In the embodiment, before the driving data is collected, the simulation parameters of the simulation image sensor are adjusted (corrected), so that the simulation image sensor is closer to the real image sensor, the collected driving data is ensured to be more consistent with the real driving data of the vehicle, and the quality and the authenticity of the collected driving data are improved.

In some possible embodiments, before controlling the simulated vehicle to travel in the simulated scene, the method further comprises: comparing simulation data with real data to obtain a second comparison result, wherein the real data are obtained by driving the real vehicle in the real scene according to a preset driving condition, and the simulation data are obtained by controlling the simulation vehicle to drive in the simulation scene according to the preset driving condition; and adjusting a second simulation parameter of the simulated vehicle according to the second comparison result.

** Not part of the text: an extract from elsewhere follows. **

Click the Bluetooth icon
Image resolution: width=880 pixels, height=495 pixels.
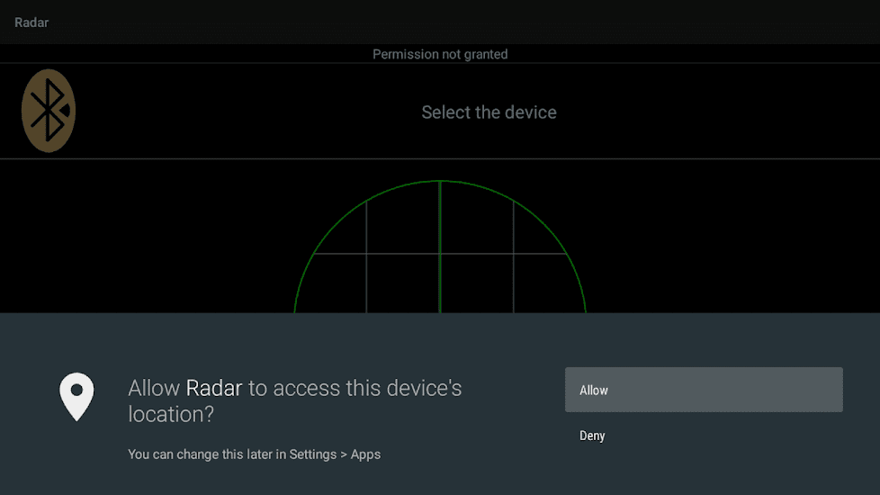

The second simulation parameter comprises one or more of turning radius, speed and collision volume of the simulated vehicle, wherein the turning radius is the distance from the steering center to the contact point between the front steering wheel and the outer steering wheel and the ground during the running of the simulated vehicle, the speed is the running speed (such as the maximum running speed and the like) during the running of the simulated vehicle, and the collision volume is used for measuring the deformation degree of the vehicle when the vehicle collides with an obstacle during the running.

Specifically, after a simulation scene and a simulation vehicle are created, real data of the real vehicle running under a preset running condition are obtained, wherein the real data comprise one or more of turning radius, collision volume and speed; and controlling the simulated vehicle to run in the simulated scene according to the preset condition to obtain simulated data in the running process, comparing the real data with the simulated data to obtain a second comparison result (data difference), and adjusting a second simulation parameter of the simulated vehicle according to the second comparison result (data difference).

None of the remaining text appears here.